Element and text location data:
---------------
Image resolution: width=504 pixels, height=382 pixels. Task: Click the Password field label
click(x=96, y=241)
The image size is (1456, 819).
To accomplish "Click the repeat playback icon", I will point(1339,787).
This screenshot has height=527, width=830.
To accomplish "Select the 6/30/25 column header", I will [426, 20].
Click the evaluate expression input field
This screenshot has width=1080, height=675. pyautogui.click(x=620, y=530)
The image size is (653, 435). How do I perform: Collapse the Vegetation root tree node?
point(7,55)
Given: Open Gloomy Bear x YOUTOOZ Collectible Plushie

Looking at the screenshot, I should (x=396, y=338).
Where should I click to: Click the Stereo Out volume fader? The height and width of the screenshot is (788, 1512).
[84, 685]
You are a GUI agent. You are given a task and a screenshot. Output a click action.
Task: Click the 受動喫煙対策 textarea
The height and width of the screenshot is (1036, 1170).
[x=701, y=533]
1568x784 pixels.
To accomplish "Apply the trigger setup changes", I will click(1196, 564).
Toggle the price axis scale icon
---------------
- [What the exercise asks]
Retype every one of the rows above line for line, changing nothing.

- [Written reply]
Image resolution: width=504 pixels, height=382 pixels. Task: Click the Password field label
click(x=96, y=241)
The image size is (1456, 819).
To accomplish "Click the repeat playback icon", I will point(1339,787).
This screenshot has height=527, width=830.
To accomplish "Select the 6/30/25 column header", I will [426, 20].
Click the evaluate expression input field
This screenshot has width=1080, height=675. pyautogui.click(x=620, y=530)
The image size is (653, 435). How do I perform: Collapse the Vegetation root tree node?
point(7,55)
Given: Open Gloomy Bear x YOUTOOZ Collectible Plushie

Looking at the screenshot, I should (x=396, y=338).
Where should I click to: Click the Stereo Out volume fader? The height and width of the screenshot is (788, 1512).
[84, 685]
You are a GUI agent. You are given a task and a screenshot. Output a click action.
Task: Click the 受動喫煙対策 textarea
The height and width of the screenshot is (1036, 1170).
[x=701, y=533]
1568x784 pixels.
To accomplish "Apply the trigger setup changes", I will click(1196, 564).
Toggle the price axis scale icon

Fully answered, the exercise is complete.